**Exercise description:** Can you lay out the records below as a JSON list of strings, one string per line, with blank lines and the pictures left out?

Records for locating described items
###

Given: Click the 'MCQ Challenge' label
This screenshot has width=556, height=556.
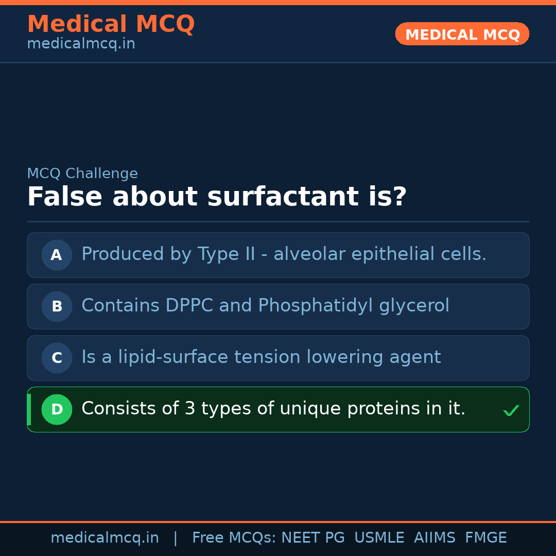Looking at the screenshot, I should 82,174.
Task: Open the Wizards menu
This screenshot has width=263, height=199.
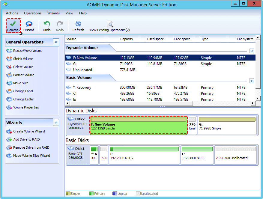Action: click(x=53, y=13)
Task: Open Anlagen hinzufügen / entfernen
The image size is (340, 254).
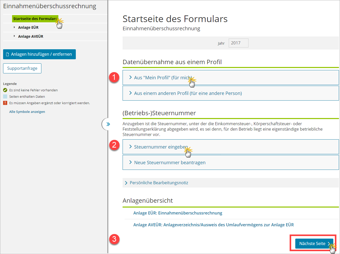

###

**Complete response:**
[
  "Given: Click the 'MCQ Challenge' label",
  "This screenshot has width=556, height=556.",
  "Looking at the screenshot, I should 82,174.",
  "Task: Open the Wizards menu",
  "This screenshot has width=263, height=199.",
  "Action: click(x=53, y=13)",
  "Task: Open Anlagen hinzufügen / entfernen",
  "The image size is (340, 254)."
]